I remember when USB flash drives cost about a dollar per megabyte, at least for high-capacity drives. I have no trouble remembering that because it was only about five years ago. I remember receiving a 640MB Cigar Pro drive from Soyo, which cost about $800 when it was released. The 640MB capacity was something of a milestone because it could hold the entire contents of a CD-ROM. I still have a Seagate 5GB USB micro hard drive, which was also something of a milestone because it could hold the entire contents of a DVD-ROM.

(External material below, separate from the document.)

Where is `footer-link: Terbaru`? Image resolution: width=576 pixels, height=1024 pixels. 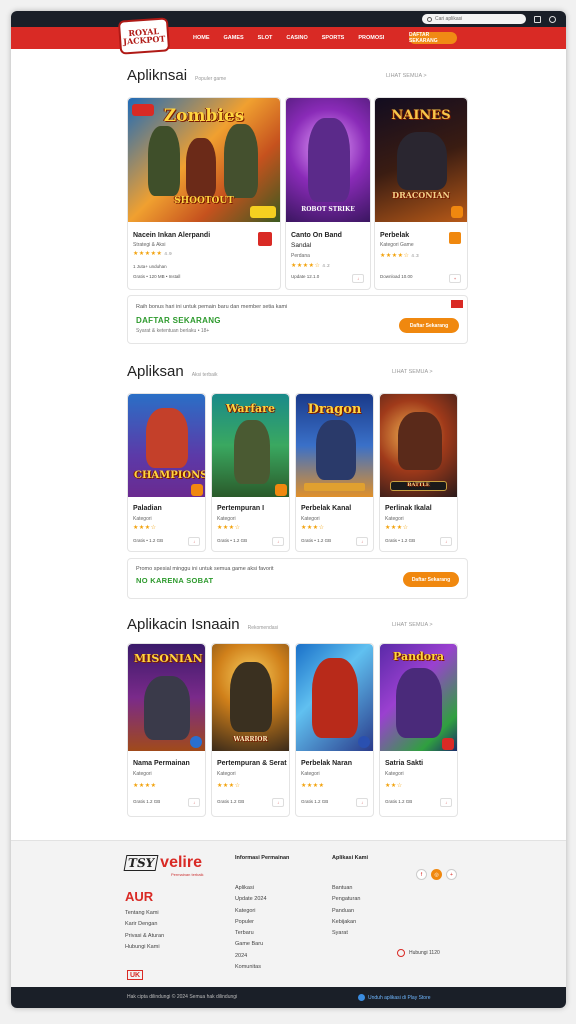
footer-link: Terbaru is located at coordinates (251, 934).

That 5GB Seagate drive sold for a lot less than the 640MB Cigar Pro, but today the price of USB storage is closer to a dollar per gigabyte than a dollar per megabyte. Could we possibly be only five years away from $1 per terabyte storage? Quite possibly, I guess.
USB flash drives come in all shapes and sizes. Most are ordinary, but some are extraordinary. A good example is LaCie’s 64GB XtremKey, which is built for strength. Its 2mm-thick metal casing is sealed with a rubber O-ring and watertight to a depth of 333 feet. Not many people have to worry about that, but it’s good to know that the drive can safely go through a couple of wash cycles without losing data.
XtremKey’s zamac metal alloy case, composed of zinc, aluminum, magnesium and copper, can withstand being run over by a 10-ton truck. The rugged drive can resist damage from drops up to 16 feet. It’s also heat resistant to 392 degrees Fahrenheit and cold resistant to minus 122 degrees Fahrenheit. A wear-resistant braided metal cable ensures that it stays where it’s put. XtremKey has a USB 2.0 interface, which allows for read transfer rates up to 40MBps and write transfer rates up to 30MBps.